Admitting that part of the switch had to do with the inaccessibility of art materials during the pandemic, Naomi was also prepared to make a change.

She had already begun to branch out and cultivate skills in ceramics, photography, and collage. She had even experimented with textile techniques, including knitting, which is a skill she learned from her Belgian grandmother as a child and is now developing it into a fine art.

This one you will see when you visit One Off and find that there is a whole room dedicated to Naomi’s textile art. In effect, it’s a textile installation in which she’s hung (from the ceiling to the floor) more than a dozen multi-coloured scarves.

Each is hand-knit by Naomi and each is rich in various hues, all blended in a riotous range of the colour wheel.

But as soothing as Naomi finds knitting, it’s the drawing of tiny circles (all similar in size to the dots she used to patiently paint on glass), that gives her the greatest feeling of relief.

Working with fine-coloured pens on paper, she finds a sense of fulfilment in blending colours and creating incredible designs.

“My art is therapeutic,” she says. “It has a calming effect on my whole being.”

What is fascinating about her drawings is that one sees the same intensity and attention to detail in her pen and ink on paper as in her glass art.

One might assume that it is easier to draw on paper than to paint on glass. But either way, Naomi sets such a high standard for herself that one can easily get lost in any one of her ink drawings because she has hit on what contemporary art is all about.

Her works may be called abstract, even conceptual. But what is ultimately appealing is the same delicately detailed alignment of lines and curves that somehow stay connected.

Often her shapes are geometric, but not necessarily. Otherwise, they can look like delicate embroidery, yet that’s an optical illusion.

There is one that looks exactly like a stained glass window, but of course, it is not. Finally, one has to marvel at the work she has done since one can hardly imagine one human being doing it by hand.

Several drawings could be deemed ‘feminist’ since they look exactly like fallopian tubes, shape-wise. They are displayed as a quartet, yet no one is exactly like another, especially colour- and texture-wise.

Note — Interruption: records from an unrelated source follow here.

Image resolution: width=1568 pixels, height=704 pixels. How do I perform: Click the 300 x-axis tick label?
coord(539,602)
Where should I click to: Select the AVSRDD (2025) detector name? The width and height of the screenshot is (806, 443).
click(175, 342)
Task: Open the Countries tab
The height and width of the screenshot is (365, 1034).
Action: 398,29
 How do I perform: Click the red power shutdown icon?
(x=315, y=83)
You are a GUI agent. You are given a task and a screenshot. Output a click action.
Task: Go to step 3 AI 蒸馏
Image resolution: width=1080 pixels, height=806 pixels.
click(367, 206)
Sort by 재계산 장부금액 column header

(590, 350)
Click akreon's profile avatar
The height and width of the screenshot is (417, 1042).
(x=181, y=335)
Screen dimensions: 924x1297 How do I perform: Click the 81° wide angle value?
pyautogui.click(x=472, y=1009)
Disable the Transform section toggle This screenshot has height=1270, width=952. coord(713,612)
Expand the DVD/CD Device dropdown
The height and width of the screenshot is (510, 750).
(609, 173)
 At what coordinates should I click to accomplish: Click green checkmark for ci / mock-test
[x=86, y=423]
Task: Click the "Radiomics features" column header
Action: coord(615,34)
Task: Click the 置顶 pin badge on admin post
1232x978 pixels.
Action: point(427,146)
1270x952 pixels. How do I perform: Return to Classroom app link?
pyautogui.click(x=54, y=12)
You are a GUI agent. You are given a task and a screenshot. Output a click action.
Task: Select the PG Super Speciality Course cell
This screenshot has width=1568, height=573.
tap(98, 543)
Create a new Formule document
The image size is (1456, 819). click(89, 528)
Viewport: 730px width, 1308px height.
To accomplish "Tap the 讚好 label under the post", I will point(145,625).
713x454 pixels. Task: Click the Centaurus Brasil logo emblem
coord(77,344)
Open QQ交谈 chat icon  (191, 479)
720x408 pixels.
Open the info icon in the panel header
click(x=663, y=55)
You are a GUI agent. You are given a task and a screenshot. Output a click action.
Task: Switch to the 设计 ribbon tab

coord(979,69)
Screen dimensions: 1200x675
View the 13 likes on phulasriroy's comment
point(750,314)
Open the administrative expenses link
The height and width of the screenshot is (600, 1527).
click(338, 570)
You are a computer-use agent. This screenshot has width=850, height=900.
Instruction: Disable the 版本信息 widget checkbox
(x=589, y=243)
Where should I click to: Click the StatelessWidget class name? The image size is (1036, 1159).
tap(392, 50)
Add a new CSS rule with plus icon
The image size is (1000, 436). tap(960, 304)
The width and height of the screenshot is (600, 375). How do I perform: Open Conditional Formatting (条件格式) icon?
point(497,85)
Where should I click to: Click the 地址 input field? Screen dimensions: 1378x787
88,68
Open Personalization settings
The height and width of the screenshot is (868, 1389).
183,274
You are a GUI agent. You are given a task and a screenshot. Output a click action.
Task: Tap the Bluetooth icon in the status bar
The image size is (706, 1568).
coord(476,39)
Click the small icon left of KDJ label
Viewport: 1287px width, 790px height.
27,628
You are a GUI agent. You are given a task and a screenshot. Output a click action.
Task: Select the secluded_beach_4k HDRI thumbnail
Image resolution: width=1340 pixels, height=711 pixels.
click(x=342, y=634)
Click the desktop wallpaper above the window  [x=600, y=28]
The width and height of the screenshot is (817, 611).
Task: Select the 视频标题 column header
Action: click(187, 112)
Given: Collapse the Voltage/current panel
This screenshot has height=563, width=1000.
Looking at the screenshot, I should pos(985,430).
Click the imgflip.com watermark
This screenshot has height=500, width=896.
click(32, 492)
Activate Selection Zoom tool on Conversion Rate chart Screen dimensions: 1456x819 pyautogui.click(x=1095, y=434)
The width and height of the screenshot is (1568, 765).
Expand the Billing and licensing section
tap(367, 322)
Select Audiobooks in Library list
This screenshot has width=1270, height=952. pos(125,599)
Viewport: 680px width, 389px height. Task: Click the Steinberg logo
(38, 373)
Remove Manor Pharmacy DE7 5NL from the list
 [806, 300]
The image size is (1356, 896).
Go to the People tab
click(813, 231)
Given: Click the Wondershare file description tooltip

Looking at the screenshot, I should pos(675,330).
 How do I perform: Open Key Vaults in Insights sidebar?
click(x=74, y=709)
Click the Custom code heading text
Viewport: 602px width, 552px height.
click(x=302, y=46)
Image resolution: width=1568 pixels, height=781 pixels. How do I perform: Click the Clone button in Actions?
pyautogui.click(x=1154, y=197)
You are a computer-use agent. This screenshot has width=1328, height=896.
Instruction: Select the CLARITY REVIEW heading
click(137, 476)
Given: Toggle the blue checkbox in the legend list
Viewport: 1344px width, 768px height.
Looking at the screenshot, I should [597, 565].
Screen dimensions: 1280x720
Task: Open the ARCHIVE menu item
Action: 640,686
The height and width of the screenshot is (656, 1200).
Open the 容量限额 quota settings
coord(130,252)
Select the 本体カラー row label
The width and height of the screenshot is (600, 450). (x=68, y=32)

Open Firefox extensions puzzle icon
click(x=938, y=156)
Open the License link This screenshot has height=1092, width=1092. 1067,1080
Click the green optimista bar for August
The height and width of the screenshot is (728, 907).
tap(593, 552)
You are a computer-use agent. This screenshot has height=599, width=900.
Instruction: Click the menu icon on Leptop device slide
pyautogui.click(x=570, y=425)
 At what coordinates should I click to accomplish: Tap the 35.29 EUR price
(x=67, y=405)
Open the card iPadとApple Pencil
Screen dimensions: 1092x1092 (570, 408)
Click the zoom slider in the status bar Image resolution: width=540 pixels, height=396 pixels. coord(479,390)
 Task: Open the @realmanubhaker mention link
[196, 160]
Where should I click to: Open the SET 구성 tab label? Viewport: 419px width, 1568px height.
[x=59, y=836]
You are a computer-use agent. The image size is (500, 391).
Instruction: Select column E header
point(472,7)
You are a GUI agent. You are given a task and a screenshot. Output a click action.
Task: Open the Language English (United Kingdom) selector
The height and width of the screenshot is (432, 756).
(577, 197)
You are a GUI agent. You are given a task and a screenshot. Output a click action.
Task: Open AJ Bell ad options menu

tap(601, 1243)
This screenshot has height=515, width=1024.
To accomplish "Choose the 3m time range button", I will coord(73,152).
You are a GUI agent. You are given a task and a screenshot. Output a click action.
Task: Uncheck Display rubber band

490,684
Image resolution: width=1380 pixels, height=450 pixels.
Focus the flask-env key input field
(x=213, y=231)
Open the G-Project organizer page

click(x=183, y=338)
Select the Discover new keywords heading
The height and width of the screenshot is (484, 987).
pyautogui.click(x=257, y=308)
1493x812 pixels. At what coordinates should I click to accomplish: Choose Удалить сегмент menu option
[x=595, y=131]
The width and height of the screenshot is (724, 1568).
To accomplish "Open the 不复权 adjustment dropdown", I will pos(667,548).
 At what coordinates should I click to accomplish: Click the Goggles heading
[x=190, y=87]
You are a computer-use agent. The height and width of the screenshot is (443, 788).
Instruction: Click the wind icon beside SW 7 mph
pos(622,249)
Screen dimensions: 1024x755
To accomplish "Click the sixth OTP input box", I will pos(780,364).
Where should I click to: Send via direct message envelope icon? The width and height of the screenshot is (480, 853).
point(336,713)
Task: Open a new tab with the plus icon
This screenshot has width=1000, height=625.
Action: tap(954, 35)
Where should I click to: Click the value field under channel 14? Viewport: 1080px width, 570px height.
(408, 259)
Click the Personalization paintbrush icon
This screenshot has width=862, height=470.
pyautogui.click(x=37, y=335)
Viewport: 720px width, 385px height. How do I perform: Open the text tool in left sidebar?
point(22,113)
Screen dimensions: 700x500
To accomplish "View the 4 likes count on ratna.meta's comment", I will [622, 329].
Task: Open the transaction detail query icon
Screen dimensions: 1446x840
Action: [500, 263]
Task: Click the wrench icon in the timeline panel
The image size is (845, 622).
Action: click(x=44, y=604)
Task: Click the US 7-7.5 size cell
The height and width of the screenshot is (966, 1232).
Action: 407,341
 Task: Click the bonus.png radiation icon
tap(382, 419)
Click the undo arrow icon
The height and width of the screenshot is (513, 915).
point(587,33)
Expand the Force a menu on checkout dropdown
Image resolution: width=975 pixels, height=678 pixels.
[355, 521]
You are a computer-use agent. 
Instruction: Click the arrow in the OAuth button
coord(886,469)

Naomi has a way of drawing that makes her colours come alive, often pulsating with the energy that she has infused in her art as she’s released her angst emotionally into specific works.

There are two that are bright pink and gold and veritably vibrate with life. They look like either the inside of a geode rock or the inside of a woman’s genitalia.

Either way, Naomi leaves her art to your imagination to interpret her intense drawings as you see fit.

Read: Two-tiered auction: Group raises funds to protect Nairobi Park

What she has done is create abstract designs that expose the power of imagination that Naomi was given at birth.

What I appreciate so much about her current work is that it is far more accessible to the everyday person who may not understand the beauty of hand-painted glass, but can easily enjoy the marvellous drawings that anyone can find awesome and beautiful.